In Deutschland war er seit den 1980er Jahren zunächst in Stuttgart am meisten vertreten, später beim Ballett am Rhein. Wir kennen ihn von seinen abstrakten Trikot-Balletten als modernen Klassizisten und Minimalisten, aber der Altmeister hat so viel Neues erfunden im Lauf seines langen Lebens, er hat bereits splitternackte Tänzer und gleichgeschlechtliche Duos auf der Bühne gezeigt, als andere noch nicht „Tanztheater“ sagen konnten.
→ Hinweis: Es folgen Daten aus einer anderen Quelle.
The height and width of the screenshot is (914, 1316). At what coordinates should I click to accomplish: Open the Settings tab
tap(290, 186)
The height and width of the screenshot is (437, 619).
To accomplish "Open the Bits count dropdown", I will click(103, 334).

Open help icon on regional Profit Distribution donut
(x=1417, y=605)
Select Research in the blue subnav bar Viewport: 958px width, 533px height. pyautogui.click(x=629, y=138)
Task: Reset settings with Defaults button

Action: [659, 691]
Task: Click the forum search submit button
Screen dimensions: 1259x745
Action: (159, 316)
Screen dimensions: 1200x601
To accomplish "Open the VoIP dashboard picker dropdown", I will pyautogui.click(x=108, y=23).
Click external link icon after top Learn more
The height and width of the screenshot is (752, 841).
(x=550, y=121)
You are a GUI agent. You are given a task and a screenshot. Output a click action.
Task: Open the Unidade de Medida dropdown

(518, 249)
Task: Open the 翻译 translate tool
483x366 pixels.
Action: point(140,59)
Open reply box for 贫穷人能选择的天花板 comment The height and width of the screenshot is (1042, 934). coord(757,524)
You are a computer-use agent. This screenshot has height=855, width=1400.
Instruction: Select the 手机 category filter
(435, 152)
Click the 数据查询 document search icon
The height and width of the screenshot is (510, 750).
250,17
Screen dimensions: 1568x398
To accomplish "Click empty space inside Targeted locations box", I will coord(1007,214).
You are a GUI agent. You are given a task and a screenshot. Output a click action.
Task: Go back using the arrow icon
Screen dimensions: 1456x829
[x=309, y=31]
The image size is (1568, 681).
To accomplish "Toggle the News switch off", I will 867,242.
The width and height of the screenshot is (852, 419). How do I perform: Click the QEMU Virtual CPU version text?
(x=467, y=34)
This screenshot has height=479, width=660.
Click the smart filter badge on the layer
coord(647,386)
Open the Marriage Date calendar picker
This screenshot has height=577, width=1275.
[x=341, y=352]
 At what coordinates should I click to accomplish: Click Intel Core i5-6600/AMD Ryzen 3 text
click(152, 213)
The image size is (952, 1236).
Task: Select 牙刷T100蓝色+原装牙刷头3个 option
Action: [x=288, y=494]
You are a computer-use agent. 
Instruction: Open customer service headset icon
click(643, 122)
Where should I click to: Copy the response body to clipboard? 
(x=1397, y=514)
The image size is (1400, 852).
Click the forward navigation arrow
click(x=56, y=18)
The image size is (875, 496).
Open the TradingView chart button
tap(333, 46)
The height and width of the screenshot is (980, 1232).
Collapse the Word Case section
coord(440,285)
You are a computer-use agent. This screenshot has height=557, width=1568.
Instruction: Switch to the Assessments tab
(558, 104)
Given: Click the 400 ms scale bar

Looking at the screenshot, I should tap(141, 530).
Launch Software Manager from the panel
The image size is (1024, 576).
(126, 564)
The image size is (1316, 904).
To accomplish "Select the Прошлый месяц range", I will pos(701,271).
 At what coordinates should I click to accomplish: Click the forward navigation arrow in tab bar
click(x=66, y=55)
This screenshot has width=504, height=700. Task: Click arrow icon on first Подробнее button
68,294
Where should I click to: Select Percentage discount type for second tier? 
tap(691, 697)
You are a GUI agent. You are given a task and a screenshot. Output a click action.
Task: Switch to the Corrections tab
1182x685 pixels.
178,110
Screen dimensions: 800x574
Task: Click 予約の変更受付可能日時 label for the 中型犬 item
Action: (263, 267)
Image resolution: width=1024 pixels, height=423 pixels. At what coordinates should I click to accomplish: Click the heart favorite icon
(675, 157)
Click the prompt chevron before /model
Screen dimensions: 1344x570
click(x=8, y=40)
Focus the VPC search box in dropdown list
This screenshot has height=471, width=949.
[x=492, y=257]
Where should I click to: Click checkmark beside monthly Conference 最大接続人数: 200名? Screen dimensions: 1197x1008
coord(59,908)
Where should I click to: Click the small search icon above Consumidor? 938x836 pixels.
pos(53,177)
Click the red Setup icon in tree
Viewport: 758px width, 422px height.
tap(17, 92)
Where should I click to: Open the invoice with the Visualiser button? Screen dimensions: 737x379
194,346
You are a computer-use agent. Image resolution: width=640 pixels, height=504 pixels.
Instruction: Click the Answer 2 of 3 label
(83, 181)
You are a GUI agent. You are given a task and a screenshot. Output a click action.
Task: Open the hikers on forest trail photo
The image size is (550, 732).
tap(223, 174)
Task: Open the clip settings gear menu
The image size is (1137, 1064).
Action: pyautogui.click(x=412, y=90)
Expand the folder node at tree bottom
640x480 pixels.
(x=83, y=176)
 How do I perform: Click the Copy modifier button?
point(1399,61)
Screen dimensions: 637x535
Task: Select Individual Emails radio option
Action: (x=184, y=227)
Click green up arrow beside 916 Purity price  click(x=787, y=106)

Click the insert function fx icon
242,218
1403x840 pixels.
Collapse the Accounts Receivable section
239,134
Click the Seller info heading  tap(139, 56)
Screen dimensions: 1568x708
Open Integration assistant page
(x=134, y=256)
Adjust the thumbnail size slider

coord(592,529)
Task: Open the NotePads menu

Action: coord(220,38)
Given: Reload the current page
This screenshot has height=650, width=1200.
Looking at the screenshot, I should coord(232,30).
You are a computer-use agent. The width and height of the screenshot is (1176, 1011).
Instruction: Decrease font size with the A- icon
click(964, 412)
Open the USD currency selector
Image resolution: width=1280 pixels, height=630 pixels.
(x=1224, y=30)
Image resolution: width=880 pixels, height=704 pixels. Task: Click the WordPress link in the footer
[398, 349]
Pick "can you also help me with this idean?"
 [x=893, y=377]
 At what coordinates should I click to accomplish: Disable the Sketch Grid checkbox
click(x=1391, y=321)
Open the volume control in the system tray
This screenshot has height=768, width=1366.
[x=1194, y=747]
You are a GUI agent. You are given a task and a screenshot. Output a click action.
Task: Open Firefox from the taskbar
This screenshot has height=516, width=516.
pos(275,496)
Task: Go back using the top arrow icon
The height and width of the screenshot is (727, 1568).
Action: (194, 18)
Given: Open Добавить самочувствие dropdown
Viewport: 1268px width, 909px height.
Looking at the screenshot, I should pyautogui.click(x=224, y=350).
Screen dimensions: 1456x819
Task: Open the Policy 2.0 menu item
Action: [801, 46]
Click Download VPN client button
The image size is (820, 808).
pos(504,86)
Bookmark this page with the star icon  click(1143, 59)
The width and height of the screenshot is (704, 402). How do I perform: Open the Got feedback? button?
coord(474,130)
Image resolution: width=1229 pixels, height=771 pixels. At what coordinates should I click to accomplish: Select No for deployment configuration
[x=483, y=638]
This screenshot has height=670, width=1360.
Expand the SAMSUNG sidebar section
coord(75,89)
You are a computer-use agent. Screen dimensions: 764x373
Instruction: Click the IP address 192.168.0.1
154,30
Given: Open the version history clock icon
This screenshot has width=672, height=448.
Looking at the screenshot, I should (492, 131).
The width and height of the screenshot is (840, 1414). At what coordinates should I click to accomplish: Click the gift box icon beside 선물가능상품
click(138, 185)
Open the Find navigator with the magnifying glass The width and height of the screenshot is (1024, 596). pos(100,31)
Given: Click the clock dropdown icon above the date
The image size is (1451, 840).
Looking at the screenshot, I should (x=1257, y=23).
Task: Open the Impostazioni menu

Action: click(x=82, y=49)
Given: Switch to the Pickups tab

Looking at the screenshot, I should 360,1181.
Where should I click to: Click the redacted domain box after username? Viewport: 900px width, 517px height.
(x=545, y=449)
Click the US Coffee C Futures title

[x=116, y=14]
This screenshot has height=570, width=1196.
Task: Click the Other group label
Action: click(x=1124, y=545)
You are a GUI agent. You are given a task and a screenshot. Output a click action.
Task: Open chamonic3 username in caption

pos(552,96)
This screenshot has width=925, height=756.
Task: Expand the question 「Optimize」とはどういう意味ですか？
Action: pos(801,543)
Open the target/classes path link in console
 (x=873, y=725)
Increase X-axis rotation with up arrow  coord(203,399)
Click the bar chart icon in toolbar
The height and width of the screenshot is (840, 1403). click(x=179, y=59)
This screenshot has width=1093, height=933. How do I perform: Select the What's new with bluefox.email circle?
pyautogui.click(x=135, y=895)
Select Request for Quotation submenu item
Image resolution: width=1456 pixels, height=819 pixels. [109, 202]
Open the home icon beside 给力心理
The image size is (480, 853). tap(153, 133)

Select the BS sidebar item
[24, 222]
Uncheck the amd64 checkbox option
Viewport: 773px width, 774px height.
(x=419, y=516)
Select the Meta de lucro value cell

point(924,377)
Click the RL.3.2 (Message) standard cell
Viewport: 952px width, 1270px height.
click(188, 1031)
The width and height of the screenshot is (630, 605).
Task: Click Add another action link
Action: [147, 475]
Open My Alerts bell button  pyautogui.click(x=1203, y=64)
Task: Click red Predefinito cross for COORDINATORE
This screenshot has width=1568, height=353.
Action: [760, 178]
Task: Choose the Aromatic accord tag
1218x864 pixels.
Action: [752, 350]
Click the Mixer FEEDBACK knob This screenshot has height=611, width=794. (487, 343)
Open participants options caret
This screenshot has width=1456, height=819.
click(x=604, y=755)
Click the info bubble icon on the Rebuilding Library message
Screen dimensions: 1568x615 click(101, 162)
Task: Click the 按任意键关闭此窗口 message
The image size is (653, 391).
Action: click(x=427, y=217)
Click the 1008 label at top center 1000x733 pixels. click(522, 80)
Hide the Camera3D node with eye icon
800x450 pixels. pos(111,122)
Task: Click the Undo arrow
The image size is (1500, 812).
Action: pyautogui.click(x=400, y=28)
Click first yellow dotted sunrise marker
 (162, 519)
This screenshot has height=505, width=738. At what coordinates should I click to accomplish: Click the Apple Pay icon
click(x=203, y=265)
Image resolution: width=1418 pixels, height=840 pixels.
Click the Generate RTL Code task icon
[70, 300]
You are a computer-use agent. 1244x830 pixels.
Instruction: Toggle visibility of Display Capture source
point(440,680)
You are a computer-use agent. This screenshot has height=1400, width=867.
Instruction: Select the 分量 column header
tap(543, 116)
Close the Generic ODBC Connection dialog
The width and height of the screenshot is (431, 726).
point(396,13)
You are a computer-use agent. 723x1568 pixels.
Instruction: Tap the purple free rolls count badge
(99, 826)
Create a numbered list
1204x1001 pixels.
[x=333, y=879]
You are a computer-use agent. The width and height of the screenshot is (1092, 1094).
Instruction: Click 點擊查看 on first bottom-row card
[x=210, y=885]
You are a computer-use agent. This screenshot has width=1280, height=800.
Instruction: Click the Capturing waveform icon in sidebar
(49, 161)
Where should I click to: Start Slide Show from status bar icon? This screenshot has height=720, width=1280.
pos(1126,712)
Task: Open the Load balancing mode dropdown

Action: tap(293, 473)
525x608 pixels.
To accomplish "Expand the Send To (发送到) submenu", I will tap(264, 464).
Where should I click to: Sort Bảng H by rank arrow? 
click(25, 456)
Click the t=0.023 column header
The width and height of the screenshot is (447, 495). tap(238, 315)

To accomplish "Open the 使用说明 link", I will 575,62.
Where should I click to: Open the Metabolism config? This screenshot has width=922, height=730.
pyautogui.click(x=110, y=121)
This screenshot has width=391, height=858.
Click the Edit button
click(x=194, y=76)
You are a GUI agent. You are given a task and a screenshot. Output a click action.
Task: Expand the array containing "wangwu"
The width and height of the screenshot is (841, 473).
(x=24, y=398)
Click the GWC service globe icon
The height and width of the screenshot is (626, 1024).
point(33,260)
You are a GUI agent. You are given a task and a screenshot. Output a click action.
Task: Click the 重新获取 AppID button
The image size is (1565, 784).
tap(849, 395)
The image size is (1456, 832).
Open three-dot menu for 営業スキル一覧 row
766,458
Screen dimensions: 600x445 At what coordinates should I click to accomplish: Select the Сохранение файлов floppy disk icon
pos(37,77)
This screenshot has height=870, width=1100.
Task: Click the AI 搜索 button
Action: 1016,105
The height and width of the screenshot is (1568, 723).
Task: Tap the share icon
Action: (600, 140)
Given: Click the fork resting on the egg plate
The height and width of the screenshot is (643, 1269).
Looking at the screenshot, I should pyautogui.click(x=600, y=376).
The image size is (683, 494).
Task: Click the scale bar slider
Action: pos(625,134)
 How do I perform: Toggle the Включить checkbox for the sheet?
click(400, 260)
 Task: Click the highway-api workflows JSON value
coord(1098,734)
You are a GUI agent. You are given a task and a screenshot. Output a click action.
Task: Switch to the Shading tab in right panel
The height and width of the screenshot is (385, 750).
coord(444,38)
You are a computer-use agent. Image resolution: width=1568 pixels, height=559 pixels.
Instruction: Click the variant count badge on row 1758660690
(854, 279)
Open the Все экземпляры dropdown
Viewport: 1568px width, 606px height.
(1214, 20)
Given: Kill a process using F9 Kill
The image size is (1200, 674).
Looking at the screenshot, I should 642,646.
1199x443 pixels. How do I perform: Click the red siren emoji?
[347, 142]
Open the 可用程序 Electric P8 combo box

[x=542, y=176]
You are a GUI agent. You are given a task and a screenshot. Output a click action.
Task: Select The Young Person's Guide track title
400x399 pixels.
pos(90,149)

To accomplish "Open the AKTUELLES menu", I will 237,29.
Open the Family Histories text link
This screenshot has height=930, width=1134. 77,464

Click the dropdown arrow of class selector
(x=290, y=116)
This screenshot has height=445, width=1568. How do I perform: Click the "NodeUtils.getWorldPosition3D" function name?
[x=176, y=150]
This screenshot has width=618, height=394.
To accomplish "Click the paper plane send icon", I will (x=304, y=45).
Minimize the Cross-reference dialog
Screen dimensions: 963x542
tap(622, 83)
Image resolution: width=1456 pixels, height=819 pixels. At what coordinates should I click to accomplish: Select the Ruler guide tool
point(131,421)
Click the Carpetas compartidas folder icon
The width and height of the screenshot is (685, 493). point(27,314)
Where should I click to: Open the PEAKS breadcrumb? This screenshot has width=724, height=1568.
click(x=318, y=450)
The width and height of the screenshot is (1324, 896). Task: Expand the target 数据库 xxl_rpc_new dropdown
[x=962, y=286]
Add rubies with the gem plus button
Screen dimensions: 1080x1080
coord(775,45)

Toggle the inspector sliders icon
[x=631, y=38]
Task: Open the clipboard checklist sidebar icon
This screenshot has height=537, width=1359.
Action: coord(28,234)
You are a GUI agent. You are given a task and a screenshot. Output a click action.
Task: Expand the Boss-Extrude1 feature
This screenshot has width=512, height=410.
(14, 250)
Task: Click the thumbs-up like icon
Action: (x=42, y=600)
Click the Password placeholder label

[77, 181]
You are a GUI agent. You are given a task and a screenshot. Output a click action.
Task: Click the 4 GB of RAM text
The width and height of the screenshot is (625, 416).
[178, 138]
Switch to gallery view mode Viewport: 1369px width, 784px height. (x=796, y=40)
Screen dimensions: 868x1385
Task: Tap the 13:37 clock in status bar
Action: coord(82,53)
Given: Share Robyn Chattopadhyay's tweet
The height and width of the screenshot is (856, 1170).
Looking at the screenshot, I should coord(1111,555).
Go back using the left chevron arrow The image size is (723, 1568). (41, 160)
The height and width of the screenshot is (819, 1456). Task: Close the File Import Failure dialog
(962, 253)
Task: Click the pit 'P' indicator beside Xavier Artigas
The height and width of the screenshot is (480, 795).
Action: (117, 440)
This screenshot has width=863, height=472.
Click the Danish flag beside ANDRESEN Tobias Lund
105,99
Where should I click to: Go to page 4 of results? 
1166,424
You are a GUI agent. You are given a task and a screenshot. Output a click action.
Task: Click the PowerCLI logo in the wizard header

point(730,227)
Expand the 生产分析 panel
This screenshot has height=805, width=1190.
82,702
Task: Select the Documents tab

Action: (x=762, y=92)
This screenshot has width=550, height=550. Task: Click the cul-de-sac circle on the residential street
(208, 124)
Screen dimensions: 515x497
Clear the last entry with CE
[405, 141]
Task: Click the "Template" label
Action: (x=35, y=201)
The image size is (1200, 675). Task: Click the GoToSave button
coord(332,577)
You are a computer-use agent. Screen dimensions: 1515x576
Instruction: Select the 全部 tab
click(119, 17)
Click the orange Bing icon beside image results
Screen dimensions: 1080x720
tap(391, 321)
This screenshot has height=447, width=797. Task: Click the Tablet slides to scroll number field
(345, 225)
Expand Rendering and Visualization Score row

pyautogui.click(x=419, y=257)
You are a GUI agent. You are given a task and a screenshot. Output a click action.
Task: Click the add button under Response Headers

Van Manen setzte die Videokamera ein und stellte seine Ballerinen auf hohe Absätze, ließ als erster zu Tango-Musik tanzen und liebt bis heute die Kurzform – es gibt keine Abendfüller von ihm, er ist der Meister der Kurzgeschichte und blieb sich immer treu. „Ich mache keine Experimente. Ich mache Ballette“, heißt sein Credo und er hält uns bis heute, wo sämtliche Konventionen im Tanz mehrfach hinterfragt und gebrochen wurden, hartnäckig den Maßstab vor Augen: Klarheit, Strenge, Reduktion aufs Wesentliche. Dennoch sind seine Ballette nie abstrakt, immer glüht eine subtile, oft erotische Spannung zwischen den Tänzern. Van Manen hat die Geschlechter-Stereotypen des Balletts aufgemischt und die Grenzen aufgehoben. Ob Männer oder Frauen: Er zeigt moderne Menschen auf der Bühne, die einander bei allem Streit, bei allen Konflikten achten und respektieren.
Herzlichen Glückwunsch und auf viele weitere Jahre!